Dataset:
□ □ □ □ □ □ □

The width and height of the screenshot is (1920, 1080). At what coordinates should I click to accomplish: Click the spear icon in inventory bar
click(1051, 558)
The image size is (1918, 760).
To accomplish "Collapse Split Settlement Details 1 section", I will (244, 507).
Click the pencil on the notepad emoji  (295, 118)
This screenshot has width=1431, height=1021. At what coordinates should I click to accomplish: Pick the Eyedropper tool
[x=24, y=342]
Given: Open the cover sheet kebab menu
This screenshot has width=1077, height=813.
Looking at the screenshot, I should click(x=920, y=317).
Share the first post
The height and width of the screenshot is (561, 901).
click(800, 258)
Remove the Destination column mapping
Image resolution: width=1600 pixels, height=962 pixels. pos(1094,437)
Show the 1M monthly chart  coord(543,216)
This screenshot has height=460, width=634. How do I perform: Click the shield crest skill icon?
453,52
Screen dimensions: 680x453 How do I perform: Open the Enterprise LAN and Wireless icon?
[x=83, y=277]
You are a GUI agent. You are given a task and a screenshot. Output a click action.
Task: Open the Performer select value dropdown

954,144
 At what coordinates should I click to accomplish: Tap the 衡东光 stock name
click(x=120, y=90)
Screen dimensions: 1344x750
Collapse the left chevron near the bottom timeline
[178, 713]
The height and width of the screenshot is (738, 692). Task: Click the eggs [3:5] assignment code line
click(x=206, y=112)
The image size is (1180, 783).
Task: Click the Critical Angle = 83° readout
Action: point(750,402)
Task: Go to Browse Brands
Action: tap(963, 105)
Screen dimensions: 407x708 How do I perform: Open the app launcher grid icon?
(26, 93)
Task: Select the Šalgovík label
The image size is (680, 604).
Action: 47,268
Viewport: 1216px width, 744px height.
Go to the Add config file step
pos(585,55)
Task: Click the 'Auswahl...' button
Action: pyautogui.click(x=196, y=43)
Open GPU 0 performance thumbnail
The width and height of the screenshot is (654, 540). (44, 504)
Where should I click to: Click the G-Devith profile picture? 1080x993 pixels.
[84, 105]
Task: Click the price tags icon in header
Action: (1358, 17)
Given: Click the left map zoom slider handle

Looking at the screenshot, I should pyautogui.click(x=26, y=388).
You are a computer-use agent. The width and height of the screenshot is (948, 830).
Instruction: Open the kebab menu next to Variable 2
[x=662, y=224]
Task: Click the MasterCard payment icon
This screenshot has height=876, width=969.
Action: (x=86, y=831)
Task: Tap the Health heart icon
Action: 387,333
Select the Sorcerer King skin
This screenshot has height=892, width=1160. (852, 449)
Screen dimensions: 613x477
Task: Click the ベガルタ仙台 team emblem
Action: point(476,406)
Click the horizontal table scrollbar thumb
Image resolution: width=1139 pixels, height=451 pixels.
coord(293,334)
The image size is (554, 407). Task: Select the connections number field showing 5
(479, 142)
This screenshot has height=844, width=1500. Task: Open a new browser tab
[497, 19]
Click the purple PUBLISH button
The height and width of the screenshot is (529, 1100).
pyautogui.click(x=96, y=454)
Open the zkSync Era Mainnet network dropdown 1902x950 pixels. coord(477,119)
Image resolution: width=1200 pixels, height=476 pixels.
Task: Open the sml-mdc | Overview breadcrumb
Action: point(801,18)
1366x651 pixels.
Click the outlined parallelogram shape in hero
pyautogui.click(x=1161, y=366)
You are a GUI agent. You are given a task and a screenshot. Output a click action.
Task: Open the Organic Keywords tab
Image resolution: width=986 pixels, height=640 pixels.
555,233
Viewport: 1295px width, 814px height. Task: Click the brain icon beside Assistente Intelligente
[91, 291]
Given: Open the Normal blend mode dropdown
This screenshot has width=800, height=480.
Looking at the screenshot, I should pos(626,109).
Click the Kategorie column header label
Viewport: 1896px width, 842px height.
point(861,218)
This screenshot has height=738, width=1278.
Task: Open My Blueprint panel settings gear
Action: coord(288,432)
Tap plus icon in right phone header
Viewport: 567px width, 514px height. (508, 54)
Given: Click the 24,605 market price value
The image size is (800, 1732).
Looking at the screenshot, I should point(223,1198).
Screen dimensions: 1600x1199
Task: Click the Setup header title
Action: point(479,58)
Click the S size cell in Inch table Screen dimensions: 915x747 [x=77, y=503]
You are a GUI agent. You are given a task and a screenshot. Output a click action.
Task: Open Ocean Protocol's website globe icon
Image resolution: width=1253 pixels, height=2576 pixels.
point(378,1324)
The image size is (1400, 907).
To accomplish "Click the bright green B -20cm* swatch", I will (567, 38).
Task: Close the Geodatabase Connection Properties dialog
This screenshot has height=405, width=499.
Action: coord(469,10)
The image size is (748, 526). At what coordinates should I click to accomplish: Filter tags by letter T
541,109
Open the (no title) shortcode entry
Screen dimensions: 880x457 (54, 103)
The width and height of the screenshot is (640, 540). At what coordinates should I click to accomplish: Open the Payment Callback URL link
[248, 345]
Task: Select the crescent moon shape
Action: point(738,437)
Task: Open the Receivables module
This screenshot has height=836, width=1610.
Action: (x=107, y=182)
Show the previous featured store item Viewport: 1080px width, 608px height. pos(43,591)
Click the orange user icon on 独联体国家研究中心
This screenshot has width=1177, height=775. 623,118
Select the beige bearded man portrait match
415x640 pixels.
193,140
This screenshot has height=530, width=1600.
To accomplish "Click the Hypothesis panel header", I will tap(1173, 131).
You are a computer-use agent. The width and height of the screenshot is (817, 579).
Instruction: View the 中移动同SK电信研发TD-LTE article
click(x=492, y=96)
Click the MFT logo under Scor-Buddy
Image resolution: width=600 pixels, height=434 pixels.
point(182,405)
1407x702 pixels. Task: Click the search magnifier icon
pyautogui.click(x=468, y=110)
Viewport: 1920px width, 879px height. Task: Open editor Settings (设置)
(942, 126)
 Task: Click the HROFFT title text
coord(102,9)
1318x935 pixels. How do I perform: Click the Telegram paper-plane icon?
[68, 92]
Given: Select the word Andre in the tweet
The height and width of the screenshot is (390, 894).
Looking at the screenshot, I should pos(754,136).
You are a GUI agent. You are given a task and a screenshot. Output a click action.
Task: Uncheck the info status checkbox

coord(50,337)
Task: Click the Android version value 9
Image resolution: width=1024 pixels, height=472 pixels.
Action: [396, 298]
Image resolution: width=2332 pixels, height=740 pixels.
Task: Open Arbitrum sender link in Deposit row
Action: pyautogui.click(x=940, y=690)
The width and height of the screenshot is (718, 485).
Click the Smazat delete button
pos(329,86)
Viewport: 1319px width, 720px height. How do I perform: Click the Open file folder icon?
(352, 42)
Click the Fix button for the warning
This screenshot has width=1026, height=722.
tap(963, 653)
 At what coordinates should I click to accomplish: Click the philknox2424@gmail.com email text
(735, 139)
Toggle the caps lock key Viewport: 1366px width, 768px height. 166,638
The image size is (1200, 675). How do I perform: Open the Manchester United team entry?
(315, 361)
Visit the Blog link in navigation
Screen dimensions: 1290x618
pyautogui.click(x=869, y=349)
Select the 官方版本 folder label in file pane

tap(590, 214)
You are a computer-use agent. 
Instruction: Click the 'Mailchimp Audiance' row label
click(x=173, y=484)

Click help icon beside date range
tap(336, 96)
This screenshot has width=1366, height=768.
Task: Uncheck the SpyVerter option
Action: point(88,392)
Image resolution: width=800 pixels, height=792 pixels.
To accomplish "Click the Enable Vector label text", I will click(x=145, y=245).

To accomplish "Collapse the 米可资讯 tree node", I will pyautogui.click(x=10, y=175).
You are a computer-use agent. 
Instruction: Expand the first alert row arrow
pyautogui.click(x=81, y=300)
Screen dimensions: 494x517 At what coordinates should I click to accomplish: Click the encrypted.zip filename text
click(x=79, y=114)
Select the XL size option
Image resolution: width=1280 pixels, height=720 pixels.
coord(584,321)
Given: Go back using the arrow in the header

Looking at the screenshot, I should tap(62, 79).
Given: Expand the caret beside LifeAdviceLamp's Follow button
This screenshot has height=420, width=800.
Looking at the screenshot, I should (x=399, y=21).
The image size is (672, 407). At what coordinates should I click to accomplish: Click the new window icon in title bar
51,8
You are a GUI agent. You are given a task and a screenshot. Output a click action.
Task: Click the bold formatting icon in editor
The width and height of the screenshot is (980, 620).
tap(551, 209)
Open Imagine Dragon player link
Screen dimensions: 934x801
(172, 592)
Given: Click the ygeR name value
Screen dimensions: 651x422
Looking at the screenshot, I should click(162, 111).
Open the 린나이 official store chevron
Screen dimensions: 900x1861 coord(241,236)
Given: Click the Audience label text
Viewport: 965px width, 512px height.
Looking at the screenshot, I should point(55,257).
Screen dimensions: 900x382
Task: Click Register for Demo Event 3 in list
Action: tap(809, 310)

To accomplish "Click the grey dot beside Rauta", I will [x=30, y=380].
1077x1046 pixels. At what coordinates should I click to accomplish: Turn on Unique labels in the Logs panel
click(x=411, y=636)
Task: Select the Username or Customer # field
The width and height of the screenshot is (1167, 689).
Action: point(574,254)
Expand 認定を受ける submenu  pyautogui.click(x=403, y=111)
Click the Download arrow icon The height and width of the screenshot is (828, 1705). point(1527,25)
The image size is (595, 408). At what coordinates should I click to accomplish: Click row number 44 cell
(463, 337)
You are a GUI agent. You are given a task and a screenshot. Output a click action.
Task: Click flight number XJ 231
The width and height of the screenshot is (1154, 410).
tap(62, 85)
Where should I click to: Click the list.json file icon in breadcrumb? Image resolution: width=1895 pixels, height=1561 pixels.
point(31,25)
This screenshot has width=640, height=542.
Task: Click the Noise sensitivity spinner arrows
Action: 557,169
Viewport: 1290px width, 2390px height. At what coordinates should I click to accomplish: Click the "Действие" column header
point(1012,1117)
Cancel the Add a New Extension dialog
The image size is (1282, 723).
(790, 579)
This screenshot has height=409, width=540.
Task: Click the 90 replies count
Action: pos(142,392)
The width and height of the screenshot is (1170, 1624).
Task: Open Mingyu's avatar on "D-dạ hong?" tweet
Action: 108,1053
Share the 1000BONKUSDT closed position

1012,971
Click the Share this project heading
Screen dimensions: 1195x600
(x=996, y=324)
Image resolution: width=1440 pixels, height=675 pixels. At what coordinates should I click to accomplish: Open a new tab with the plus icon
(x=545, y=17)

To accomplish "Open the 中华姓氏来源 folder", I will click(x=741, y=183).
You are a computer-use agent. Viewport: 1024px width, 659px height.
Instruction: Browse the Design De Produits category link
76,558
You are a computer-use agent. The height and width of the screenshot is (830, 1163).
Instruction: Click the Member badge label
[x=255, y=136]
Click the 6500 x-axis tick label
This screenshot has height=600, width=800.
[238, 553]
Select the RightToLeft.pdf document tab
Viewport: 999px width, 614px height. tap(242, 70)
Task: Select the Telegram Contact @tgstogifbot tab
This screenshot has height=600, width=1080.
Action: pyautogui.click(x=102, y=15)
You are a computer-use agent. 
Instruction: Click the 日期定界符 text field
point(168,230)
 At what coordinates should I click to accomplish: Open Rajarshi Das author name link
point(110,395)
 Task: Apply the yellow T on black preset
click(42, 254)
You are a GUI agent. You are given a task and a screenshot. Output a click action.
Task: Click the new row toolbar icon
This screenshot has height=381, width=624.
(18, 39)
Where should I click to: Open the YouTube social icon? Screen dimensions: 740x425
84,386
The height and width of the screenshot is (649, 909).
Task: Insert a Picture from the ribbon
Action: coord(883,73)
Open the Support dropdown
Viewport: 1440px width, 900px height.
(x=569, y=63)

□ □ □ □ □ □ □

What you need to do:
Search the entries above for the string "computer". Copy each line in which it appears.

Response to this task:
You are a computer-use agent. The width and height of the screenshot is (948, 830).
You are a computer-use agent. The width and height of the screenshot is (817, 579).
You are a computer-use agent. 
You are a computer-use agent. 
You are a computer-use agent. Viewport: 1024px width, 659px height.
You are a computer-use agent. The height and width of the screenshot is (830, 1163).
You are a computer-use agent. 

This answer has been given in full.